Predictably the organisers’ liberal ‘Racism is evil’ slogan found little resonance among either workers or ethnic minorities. Although there were many union banners on display, very few had more than a handful of trade unionists marching behind them. The unions had ‘mobilised’ their own bureaucrats and some local activists alongside contingents from the revolutionary left.
The government has just announced further anti-immigration measures, including those against asylum seekers. A whole array of public sector workers - even headteachers - will be obliged to pry into the status of workers and their children, as the government mounts its noisy campaign against ‘illegal’ immigrants. Deportations of our fellow workers continue, and vicious chauvinist assaults - not least by the police - show no sign of decreasing.
So why is it that no significant section of the working class has been moved to fight these outrageous attacks?

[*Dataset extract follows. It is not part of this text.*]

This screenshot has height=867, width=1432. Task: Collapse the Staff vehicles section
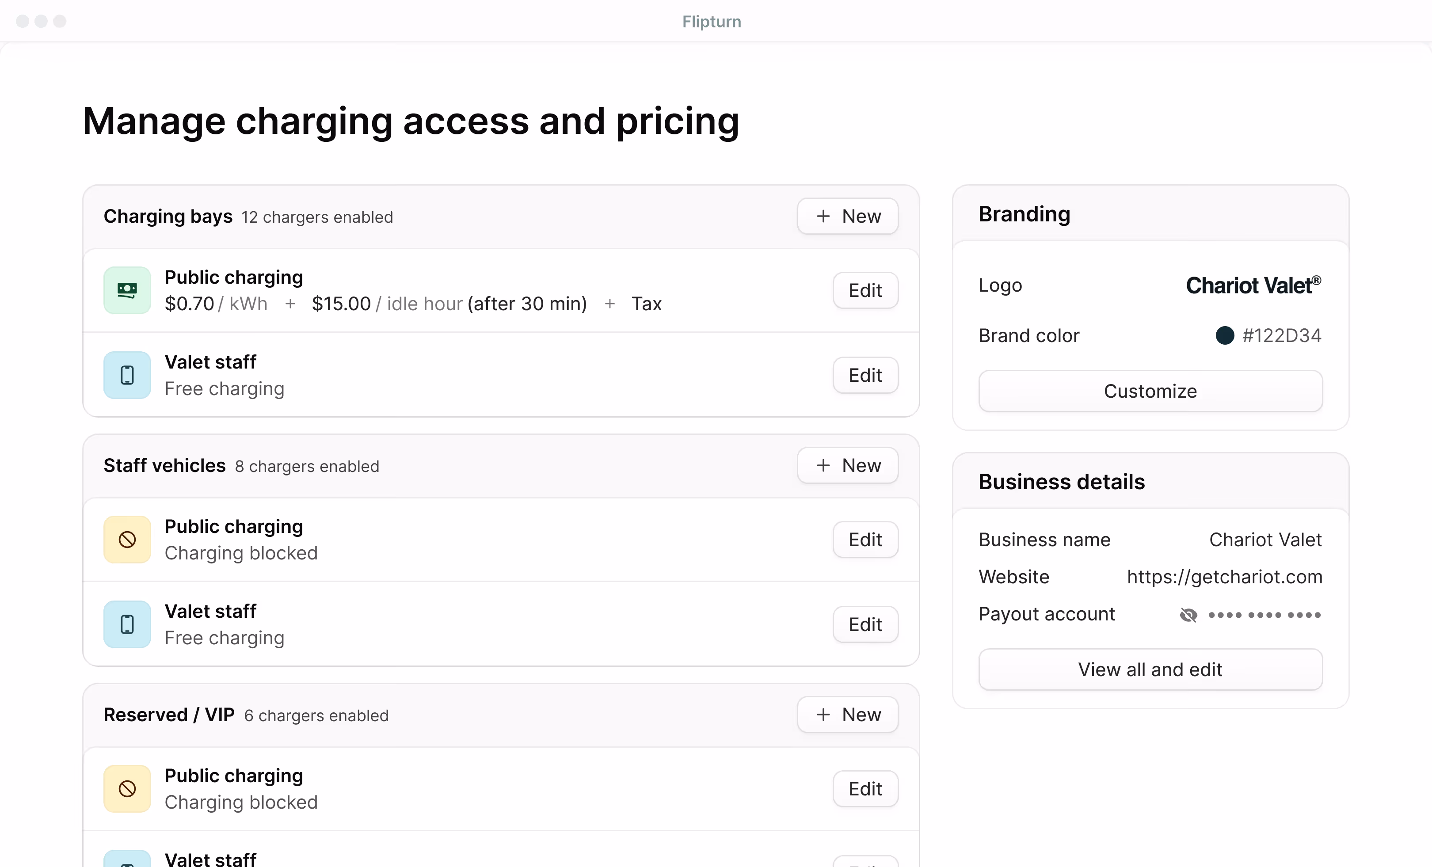pyautogui.click(x=164, y=465)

The problem is that liberal and leftwing protests against racism, however well-meaning, have usually been wide of the mark. Take the latest outcry against home secretary Michael Howard’s clampdown on asylum seekers. It has been easy to show that the proposed ‘white list’ policy was partly motivated by its covert appeal to racist bigots. Despite the inclusion of Romania and Poland (although not one Pole applied for political asylum to Britain in 1994), Howard has made it clear that most asylum seekers come from African and Asian countries; “My determination to improve race relations by firm immigration controls is at the centre of our approach” is the standard code for getting that message across.

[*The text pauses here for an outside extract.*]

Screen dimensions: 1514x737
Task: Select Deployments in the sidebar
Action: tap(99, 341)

This has been condemned by wide sections of the liberal bourgeoisie, typified by an article entitled ‘Let’s leave race out of immigration policy’ by Andrew Marr, writing in The Independent (October 26). He roundly attacks Howard’s proposals and the cynical formula that “racial harmony equals tough immigration controls”, but adds that “controls are certainly part of the story”!
He goes on: “Other countries make a virtue of wanting particular classes of skill and of paying particular attention to certain overseas groups. We should, too.”
That is why this section of the bourgeoisie opposed last week’s deportation of Nigerian Abdul Onibiyo, a skilled highways engineer, resident in this country since 1963. It views Labour’s approach as more logical and less oriented to short-term electoral considerations.
The prime purpose of the establishment’s immigration controls is not racist: its purpose is to regulate the flow of cheap labour. The category of ‘illegal immigrant’ is particularly useful for driving down the wages of all workers. So even the Institute of Directors and the Confederation of British Industry have opposed the Tory proposals to fine employers for hiring ‘illegals’.
Unlike the CBI, the Tories, Labour, the TUC and sections of the left, we oppose national chauvinism with its immigration controls. We stand for the right of workers to live and work anywhere on the planet.
While such a broad consensus exists in favour of keeping out ‘unwanted foreigners’, it is hardly surprising that workers cannot be won to fight racism.